* [Exercise goal]:
Can you update the data from the line containing "Screen dimensions: 750x658" down to the line containing "Action: [549, 566]", replacing "microphone" with "mic" and leaving everything else untouched?

* [Information supplied]:
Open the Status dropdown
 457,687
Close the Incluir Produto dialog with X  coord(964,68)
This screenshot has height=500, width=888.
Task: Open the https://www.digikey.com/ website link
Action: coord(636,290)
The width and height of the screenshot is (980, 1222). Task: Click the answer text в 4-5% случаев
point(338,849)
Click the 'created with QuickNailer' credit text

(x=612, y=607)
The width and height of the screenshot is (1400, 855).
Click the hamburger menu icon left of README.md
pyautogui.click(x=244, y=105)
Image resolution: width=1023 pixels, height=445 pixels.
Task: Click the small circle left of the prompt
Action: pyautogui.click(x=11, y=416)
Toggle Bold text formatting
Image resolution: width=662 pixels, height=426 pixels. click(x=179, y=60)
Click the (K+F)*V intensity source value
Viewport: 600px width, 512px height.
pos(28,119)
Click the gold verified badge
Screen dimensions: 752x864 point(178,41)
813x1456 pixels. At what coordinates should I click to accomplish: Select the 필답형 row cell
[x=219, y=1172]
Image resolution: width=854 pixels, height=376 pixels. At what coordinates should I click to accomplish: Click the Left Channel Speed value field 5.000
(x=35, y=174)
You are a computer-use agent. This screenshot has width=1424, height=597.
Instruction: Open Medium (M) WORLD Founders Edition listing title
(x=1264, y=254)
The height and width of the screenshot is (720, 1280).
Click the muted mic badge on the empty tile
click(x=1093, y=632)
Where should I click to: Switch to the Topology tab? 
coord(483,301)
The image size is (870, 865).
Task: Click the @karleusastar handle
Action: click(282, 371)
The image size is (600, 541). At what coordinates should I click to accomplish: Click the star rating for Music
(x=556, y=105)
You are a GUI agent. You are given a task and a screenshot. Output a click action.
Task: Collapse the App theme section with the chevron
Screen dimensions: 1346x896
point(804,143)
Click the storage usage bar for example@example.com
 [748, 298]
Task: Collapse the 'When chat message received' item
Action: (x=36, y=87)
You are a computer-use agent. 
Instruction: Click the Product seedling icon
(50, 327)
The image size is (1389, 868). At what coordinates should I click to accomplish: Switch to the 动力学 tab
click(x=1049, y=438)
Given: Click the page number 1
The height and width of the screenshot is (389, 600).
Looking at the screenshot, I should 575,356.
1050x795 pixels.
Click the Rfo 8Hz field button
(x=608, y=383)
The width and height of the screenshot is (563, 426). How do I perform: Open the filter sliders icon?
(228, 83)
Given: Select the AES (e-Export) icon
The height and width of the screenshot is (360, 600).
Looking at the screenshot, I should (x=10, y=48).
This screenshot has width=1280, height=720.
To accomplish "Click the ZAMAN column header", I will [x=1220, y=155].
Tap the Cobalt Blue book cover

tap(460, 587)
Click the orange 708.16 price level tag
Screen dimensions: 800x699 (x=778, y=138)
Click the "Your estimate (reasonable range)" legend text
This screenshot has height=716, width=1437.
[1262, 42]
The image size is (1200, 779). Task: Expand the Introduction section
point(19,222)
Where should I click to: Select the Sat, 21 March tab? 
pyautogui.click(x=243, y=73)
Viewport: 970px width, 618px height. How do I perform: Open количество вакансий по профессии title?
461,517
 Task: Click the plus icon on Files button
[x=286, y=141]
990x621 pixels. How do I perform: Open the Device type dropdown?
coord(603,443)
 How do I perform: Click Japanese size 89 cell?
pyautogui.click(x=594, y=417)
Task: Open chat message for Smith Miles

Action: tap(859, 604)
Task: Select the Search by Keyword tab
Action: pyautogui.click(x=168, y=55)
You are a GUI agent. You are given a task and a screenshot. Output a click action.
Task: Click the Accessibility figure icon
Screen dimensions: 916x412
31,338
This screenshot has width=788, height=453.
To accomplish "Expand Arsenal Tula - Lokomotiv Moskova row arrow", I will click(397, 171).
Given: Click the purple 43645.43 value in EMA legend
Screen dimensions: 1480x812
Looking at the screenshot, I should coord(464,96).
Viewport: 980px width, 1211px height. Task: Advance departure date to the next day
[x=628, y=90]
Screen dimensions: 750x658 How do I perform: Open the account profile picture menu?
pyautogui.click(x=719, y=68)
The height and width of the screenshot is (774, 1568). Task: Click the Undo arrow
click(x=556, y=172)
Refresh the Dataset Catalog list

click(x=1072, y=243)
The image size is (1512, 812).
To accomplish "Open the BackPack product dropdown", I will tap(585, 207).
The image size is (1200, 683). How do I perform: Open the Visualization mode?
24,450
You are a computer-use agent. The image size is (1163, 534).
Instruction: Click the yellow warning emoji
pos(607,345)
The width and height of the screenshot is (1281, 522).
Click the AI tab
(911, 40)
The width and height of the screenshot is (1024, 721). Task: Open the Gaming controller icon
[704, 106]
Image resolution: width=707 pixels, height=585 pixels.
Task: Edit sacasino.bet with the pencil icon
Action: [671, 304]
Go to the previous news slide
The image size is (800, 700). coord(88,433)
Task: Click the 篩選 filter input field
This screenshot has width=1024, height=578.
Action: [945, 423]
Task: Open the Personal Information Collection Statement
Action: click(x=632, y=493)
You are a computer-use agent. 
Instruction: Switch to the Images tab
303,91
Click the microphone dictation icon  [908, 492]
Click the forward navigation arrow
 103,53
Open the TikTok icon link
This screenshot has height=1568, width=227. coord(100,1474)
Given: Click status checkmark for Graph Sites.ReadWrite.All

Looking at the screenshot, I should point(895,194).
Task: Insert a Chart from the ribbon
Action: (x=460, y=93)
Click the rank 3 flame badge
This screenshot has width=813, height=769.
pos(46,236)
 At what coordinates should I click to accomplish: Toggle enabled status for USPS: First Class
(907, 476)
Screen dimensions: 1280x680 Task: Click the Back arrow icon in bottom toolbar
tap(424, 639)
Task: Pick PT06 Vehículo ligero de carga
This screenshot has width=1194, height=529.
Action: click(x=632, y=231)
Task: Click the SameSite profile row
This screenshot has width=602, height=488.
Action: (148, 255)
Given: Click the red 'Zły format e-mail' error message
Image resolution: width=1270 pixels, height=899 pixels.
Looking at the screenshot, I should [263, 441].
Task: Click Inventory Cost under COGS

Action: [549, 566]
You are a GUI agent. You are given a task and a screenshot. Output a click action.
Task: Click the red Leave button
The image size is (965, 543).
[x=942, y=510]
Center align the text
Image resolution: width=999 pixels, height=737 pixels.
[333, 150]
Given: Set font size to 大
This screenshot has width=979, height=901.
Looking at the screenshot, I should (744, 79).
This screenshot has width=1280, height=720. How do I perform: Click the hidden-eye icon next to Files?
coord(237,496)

* [Task solution]:
Screen dimensions: 750x658 How do I perform: Open the account profile picture menu?
pyautogui.click(x=719, y=68)
The height and width of the screenshot is (774, 1568). Task: Click the Undo arrow
click(x=556, y=172)
Refresh the Dataset Catalog list

click(x=1072, y=243)
The image size is (1512, 812).
To accomplish "Open the BackPack product dropdown", I will tap(585, 207).
The image size is (1200, 683). How do I perform: Open the Visualization mode?
24,450
You are a computer-use agent. The image size is (1163, 534).
Instruction: Click the yellow warning emoji
pos(607,345)
The width and height of the screenshot is (1281, 522).
Click the AI tab
(911, 40)
The width and height of the screenshot is (1024, 721). Task: Open the Gaming controller icon
[704, 106]
Image resolution: width=707 pixels, height=585 pixels.
Task: Edit sacasino.bet with the pencil icon
Action: [671, 304]
Go to the previous news slide
The image size is (800, 700). coord(88,433)
Task: Click the 篩選 filter input field
This screenshot has width=1024, height=578.
Action: [945, 423]
Task: Open the Personal Information Collection Statement
Action: click(x=632, y=493)
You are a computer-use agent. 
Instruction: Switch to the Images tab
303,91
Click the mic dictation icon  [908, 492]
Click the forward navigation arrow
 103,53
Open the TikTok icon link
This screenshot has height=1568, width=227. coord(100,1474)
Given: Click status checkmark for Graph Sites.ReadWrite.All

Looking at the screenshot, I should point(895,194).
Task: Insert a Chart from the ribbon
Action: (x=460, y=93)
Click the rank 3 flame badge
This screenshot has width=813, height=769.
pos(46,236)
 At what coordinates should I click to accomplish: Toggle enabled status for USPS: First Class
(907, 476)
Screen dimensions: 1280x680 Task: Click the Back arrow icon in bottom toolbar
tap(424, 639)
Task: Pick PT06 Vehículo ligero de carga
This screenshot has width=1194, height=529.
Action: click(x=632, y=231)
Task: Click the SameSite profile row
This screenshot has width=602, height=488.
Action: (148, 255)
Given: Click the red 'Zły format e-mail' error message
Image resolution: width=1270 pixels, height=899 pixels.
Looking at the screenshot, I should [263, 441].
Task: Click Inventory Cost under COGS

Action: [549, 566]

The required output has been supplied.